Remember our hidden Markov model for the rabbits and foxes from the previous blog? Well, let us recap quickly. It was a hidden Markov process, the state of which consisted of the number of rabbits and foxes at each integer time step, that we could not observe, but only had access to noisy observations of only the number of rabbits at some given times. Here we introduce some techniques that would help us approximate the hidden state of the rabbits.
Particle filters, also known as sequential Monte Carlo methods, are predominantly used to solve filtering problems arising in signal processing and Bayesian statistical inference. This means that the methods try to estimate a hidden Markov process (i.e. a process we do not actually see), based only on partial noisy observations. The term particle filters was first introduced in 1996 by Del Moral, [1], and was subsequently referred to as “sequential Monte Carlo” by Liu and Chen in 1998, [2]. This blog aims to introduce a number of filtering techniques, by starting from some simple methods and slowly improving them by establishing their weak points.
Background
The majority of research articles are devoted to the problem of filtering : characterising the distribution of the state of the hidden Markov model at the present time, given the information provided by all of the observations received up to that time. In a Bayesian setting, this problem can be formalized as the computation of the distribution p(\mathbf{X}_{t}|Y_{1:t}), i.e the distribution from which we can sample to estimate the hidden state at time t, given the observations. We can compute this distribution in a recursive fashion, using prediction and update steps. Imagine that you know p(\mathbf{X}_{t}|Y_{1:t-1}), which can be thought of prior for \mathbf{X}_{t} before receiving the most recent observation Y_{t}. In the prediction step, we can compute p(\mathbf{X}_{t}|Y_{1:t-1}) from the filtering distribution at time t-1:
p(\mathbf{X}_{t}|Y_{1:t-1}) = \int p(\mathbf{X}_{t}|\mathbf{X}_{t-1}) p(\mathbf{X}_{t-1}|Y_{1:t-1}) d\mathbf{X}_{t-1},
where the distribution p(\mathbf{X}_{t-1}|Y_{1:t-1}) is assumed to be known from the previous steps. In the following update step, this prior is updated with the new measurement using Bayes’ rule, which will become the posterior, before being used as the filtering distribution in the next update step:
p(\mathbf{X}_{t}|Y_{1:t}) \propto p(Y_{t}|\mathbf{X}_{t})p(\mathbf{X}_{t}|Y_{1:t-1}),
SIS algorithm and particle degeneracy
SIS stands for “sequential importance sampling”. The idea behind the SIS algorithm is to approximate the full posterior distribution at time t-1, p(\mathbf{X}_{0:t-1}|Y_{1:t-1}), with a weighted set of samples \{\mathbf{x}^{i}_{0:t-1}, w^{i}_{t-1}\}^{N}_{i=1}, also called particles. Then, the algorithm will recursively update the particle weights, to approximate the posterior distribution at the next steps. SIS is based on importance sampling, hence we need a proposal distribution.

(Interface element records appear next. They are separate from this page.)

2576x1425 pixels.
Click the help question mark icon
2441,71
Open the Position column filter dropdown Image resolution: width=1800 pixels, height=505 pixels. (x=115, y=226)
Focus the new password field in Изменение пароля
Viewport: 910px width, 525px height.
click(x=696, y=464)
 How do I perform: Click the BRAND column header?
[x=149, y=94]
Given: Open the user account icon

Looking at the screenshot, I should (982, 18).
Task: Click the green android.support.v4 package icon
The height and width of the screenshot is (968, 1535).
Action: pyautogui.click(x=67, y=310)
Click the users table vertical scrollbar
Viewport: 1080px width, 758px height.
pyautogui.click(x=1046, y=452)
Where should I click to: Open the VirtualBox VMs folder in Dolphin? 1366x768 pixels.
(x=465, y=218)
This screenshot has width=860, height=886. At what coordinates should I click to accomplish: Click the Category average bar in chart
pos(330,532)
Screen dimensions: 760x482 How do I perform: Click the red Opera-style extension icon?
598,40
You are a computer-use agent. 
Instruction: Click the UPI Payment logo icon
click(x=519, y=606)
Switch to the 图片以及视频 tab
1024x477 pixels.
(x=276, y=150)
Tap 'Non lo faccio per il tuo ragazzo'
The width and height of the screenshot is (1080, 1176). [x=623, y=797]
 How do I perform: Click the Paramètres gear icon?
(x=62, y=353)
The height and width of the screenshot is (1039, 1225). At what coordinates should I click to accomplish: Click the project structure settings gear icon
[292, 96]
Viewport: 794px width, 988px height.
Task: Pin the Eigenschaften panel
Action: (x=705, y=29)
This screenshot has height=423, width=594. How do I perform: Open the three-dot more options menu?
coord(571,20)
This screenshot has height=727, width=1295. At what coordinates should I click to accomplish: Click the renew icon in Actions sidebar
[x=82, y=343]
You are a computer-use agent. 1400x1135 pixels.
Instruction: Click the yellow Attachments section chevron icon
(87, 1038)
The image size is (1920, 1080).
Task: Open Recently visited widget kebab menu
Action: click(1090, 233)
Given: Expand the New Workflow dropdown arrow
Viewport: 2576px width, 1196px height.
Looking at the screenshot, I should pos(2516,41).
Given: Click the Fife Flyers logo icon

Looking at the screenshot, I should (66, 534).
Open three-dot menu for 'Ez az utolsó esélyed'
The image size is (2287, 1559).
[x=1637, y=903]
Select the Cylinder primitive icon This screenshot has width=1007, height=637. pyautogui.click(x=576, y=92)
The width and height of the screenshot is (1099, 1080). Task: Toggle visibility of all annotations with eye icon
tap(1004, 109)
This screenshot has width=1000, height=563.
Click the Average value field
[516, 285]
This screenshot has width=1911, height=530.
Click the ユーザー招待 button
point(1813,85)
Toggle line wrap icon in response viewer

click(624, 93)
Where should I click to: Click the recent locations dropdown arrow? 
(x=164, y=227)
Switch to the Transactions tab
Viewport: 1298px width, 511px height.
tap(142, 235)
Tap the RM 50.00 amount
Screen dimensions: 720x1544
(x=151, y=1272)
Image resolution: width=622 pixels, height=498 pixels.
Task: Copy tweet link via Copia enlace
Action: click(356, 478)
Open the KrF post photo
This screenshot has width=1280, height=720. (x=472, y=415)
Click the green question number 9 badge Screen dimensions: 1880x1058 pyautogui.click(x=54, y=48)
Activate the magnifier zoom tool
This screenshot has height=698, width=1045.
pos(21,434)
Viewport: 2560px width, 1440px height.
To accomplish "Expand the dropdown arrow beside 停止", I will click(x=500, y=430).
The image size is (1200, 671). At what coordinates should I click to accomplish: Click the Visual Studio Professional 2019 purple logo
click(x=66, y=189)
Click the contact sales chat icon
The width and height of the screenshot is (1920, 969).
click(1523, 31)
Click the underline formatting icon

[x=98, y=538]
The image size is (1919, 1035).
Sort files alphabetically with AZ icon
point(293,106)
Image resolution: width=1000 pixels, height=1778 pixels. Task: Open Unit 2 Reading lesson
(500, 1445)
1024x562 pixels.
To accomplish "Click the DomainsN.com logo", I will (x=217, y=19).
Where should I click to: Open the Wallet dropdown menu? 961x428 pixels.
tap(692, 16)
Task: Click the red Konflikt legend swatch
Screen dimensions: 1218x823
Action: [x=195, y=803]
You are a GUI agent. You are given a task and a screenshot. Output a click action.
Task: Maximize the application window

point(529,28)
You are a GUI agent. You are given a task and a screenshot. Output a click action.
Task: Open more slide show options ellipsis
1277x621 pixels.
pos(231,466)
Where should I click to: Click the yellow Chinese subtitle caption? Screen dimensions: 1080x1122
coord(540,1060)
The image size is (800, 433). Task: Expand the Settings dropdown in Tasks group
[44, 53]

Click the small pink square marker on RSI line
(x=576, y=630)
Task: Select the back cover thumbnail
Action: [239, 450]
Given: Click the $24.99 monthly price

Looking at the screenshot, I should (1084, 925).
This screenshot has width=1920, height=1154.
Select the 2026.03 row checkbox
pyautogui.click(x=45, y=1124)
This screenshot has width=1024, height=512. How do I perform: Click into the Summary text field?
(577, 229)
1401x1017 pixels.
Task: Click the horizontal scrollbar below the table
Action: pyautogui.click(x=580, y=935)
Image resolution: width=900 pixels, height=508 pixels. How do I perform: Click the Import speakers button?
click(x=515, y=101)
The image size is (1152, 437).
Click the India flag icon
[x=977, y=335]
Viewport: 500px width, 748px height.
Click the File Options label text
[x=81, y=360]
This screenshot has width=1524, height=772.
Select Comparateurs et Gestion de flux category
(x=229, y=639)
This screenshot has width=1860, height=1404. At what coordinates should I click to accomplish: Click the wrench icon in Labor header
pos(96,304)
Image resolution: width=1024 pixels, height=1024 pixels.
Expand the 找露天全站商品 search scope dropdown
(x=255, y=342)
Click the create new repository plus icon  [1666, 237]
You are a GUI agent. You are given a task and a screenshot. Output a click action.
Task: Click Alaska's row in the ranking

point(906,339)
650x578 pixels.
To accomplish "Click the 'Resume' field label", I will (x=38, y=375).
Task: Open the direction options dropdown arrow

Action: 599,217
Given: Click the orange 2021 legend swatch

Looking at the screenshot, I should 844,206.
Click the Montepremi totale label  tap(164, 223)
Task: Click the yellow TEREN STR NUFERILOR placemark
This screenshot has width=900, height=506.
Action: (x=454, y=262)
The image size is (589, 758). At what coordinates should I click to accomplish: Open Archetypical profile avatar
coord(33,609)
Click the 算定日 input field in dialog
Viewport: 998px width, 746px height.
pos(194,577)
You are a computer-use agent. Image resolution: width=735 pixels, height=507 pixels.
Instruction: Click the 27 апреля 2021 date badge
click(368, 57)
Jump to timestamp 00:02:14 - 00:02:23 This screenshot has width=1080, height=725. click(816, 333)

After running the algorithm for 10 observation points, we arrive at the following plot, where the green path is the best fit and the brown, the worst:
Since we used the weights to determine which path is the best one, we can plot how the weights change and in particular record the weights at the final observation:
However, as we can see, the weight of the green path overshadows the others. In fact, if we add a few more observations, the weight of the green path will converge to 1. At this stage, we are wasting computational effort simulating the other paths, as since we are using the weights to determine the best representation of the hidden states, only the green path will be important. This is known as particle degeneracy. At this stage it is useful to introduce a quantity that tells us how many of our particles are significant.
Effective Sample Size
The effective sample size (ESS) is a measure of the efficiency of different Monte Carlo methods,such as Markov chain Monte Carlo (MCMC) and Importance Sampling (IS) techniques. ESS is theoretically defined as the equivalent number of independent samples generated directly formthe target distribution, which yields the same efficiency in the estimation obtained by the MCMCor IS algorithms. The most widely used and simple form of the ESS is:
\text{ESS}_{j} = \frac{1}{\sum_{i=1}^{N}(w_{j}^{i})^{2}},
where w_{j}^{i} is the normalised weight for the i^{th} particle at time observation j. This is intuitive, as if each of the particles have weights 1/N, where N is the number of simulated particles, the ESS will also be N. Therefore it is a measure of how many of our particles are properly exploring the space around the observations. We expect the ESS to deteriorate with the number of observations increasing as essentially we collapse onto one “important” particle with a weight almost 1. Upon plotting the ESS for 10 observation, we get:
As we can see, the ESS starts from a value close to a 100, (91.8 in our case). In our simulation we used 100 particles, so on the first observation, quite a lot of them are representative of the hidden state, hence we can continue to simulate them. However, after the 3^{rd} observation, the ESS quickly drops to zero, meaning that we have achieved particle degeneracy. One solution could be to resample the particles at each observation from a multinomial distribution.